We networked our way all over town. It was March of 2006 - A friend and I were students at Penn State and fundraising for a new charity event we had planned for early April in State College, PA.
Our efforts were acutely focused on identifying sponsors and donors, as well as on connecting with community influencers that could help us achieve our goal in terms of fundraising and awareness for the cause we had focused on.
I learned a lot of great business lessons along the way, however, the most memorable lesson came through an interaction with the former CEO of global finance giant, Merrill Lynch.
We sat in a boardroom with one of our existing supporters, a prominent local executive, brainstorming ways we could further accelerate our fundraising efforts. She shared a bold suggestion - bold at least for two college students at the time working on their first community fundraiser. She suggested we reach out to the former chairman and CEO of Merrill Lynch, William "Bill" Schreyer, and ask him to be our lead contributor.
At the time, I knew of Bill Schreyer in general terms. His name adorned Penn State's newly formed Schreyer Honors College. As a business school student, I was aware of the gravitas and fame that surrounds someone who serves as CEO of a company the size and scale of Merrill Lynch.
Our local supporter said she knew Mr. Schreyer well enough to make the ask on our behalf. As she dialed the number, needless to say I was intimidated. In my mind, we were reaching out to the unreachable - an executive so prominent that he could not possibly have time or interest in my efforts. Our supporter asked how much money I wanted to ask for. I shared a number that seemed enormous in my mind. After all, I was a naïve college student. I waited anxiously for the response.
Our supporter explained to Mr. Schreyer what we working on and made the ask - the exact number I had suggested. Milliseconds passed and without barely a breath Mr. Schreyer replied. "Who do I make the check out to?"
We celebrated joyfully having just received the first major gift in our fundraising efforts. Mr. Schreyer's contribution, the significant value of which has always remained confidential, fueled us towards a fundraising total of $90,000+ in the event's inaugural year and we would go on to raise $200,000+ the following year.
A few "lessons learned" from this interaction with Mr. Schreyer stick with me as I grow as a leader in the business community and work with great entrepreneurs scaling companies.
1) If you do not ask for anything, you will not receive anything.

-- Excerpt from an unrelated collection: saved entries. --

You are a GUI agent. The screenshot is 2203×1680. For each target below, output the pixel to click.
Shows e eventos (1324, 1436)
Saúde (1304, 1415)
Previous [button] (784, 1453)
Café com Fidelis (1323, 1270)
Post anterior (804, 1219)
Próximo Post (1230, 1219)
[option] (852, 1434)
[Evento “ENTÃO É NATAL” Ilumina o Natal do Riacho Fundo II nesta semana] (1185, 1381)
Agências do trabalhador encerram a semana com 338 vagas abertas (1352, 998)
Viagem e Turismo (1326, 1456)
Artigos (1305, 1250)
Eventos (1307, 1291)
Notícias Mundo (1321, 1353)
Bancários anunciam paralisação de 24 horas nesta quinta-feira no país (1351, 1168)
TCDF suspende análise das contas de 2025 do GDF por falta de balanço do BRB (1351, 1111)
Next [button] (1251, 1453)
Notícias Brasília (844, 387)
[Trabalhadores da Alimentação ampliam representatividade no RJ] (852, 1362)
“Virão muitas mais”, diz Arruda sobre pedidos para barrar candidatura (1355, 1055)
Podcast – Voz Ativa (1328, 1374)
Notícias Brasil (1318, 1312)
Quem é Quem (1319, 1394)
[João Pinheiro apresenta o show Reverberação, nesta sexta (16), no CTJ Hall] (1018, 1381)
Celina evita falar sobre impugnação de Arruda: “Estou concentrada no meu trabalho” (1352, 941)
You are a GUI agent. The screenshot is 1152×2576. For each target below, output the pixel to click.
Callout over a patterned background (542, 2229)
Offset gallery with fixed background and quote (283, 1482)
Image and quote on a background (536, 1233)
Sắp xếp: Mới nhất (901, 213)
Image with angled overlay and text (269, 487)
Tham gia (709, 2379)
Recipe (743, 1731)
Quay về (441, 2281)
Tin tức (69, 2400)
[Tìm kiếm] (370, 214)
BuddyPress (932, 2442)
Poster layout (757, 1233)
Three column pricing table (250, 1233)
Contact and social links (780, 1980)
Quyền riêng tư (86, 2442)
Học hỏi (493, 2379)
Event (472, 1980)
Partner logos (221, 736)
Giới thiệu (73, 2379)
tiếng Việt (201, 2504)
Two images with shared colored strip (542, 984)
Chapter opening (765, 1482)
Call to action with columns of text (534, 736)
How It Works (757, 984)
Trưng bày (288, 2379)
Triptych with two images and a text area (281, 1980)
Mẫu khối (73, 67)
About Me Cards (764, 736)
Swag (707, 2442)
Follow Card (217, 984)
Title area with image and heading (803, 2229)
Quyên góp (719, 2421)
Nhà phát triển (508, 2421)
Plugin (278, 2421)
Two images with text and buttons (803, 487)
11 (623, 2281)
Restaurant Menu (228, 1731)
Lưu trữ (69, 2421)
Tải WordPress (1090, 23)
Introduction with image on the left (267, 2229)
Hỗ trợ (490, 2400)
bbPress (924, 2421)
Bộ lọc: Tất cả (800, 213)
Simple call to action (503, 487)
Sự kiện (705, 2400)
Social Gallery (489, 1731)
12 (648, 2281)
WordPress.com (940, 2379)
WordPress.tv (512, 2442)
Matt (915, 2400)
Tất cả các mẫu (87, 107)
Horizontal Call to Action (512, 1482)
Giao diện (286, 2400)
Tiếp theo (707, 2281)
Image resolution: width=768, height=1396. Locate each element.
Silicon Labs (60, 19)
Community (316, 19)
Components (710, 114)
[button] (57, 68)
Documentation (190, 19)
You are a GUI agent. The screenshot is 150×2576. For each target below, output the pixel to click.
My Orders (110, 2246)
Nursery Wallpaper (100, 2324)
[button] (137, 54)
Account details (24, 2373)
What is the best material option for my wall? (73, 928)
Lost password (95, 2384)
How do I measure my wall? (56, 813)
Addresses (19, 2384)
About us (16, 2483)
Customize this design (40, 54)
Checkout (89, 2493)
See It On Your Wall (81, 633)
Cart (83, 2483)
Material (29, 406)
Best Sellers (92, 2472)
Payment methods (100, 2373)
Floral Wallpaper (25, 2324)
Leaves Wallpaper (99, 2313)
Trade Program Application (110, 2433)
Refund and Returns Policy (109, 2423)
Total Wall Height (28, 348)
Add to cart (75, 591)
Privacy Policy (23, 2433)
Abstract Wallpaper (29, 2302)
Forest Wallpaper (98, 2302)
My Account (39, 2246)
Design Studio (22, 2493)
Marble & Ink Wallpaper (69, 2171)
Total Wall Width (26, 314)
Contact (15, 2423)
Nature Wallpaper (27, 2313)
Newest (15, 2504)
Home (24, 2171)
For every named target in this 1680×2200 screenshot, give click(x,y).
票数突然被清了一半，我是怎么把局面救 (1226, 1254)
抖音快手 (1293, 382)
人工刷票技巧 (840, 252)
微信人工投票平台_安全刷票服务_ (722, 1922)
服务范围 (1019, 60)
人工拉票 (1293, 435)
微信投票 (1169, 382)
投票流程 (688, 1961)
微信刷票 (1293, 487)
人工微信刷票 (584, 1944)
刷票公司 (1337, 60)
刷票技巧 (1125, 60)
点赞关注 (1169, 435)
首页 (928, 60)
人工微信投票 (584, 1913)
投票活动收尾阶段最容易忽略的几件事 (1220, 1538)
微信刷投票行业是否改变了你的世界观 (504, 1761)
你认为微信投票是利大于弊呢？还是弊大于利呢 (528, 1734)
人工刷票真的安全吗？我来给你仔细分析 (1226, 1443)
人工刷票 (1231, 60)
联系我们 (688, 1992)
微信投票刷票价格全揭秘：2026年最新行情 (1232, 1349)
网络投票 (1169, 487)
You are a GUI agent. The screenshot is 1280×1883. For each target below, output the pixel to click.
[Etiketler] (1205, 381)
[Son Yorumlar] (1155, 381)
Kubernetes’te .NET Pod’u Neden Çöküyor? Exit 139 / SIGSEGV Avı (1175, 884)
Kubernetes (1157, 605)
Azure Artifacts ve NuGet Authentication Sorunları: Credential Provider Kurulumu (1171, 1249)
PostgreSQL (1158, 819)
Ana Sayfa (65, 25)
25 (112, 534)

When your business or venture needs help, ask for it. I frequently hear entrepreneurs and leaders talk about their wish for a certain partnership, a particular advisor, or a potential investor that can help them grow their business or penetrate a new market yet they are afraid to ask. Remember that it is human nature for people to want to connect and help one another. Instead of keeping the item on the "wish list" go ahead and ask for the help you need. I now maintain both a daily "to do" list and a more "aspirational" list of items to accomplish. I ensure that the "aspirational" list is getting the same level of attention as the day-to-day list.
2) Do not underestimate the impact a seemingly "one-way" ask may have on the person helping you.
Perhaps the most meaningful takeaway from my interaction with Mr. Schreyer was how much it meant to him to assist in our efforts. Shortly after the event, I received a handwritten note in the mail from Mr. Schreyer thanking me for my efforts on behalf of the community and expressing his enthusiasm for being part of what we accomplished. I could not believe it. The former CEO of Merrill Lynch was thanking me for taking his money.
An ask that appears on the surface as "one-way" is frequently more "two-way" than you might think. The best interactions in business are those that help both parties achieve their goals and interests. Leaders must work hard to find common ground and mutual interests. When you do, you unlock limitless potential in terms of partnership.
3) Do your research.
When we called Mr. Schreyer, I knew at a high level who he was. That said, I did not perform any research to learn more about him. This was a shortcoming in my approach and we were lucky he said yes, in my opinion. There are countless articles online about Mr. Schreyer's career successes and charitable giving habits. He even authored his own book. I left a lot on the table in terms of knowledge and "advanced scouting" that could have helped us even more in our interactions. To this day, I feel lucky he said yes.
Now before every business meeting I do exhaustive research. I research the individual professionally and personally. Leveraging tools like LinkedIn and Google are great, however, I find the best way to learn more about a particular individual is to ask people that already know them about what makes them tick. Achieving an understanding as to what a company or individual is experiencing or interested in vastly accelerates the level of partnership or access that can be achieved.
I relentlessly focus on improvement and am a believer that you learn as much from your wins as you do your losses. Eleven years ago the former CEO of Merrill Lynch handed me more than a check. He handed me a lifelong lesson.
What lifelong business and networking lessons have you learned from your interactions in business and the community?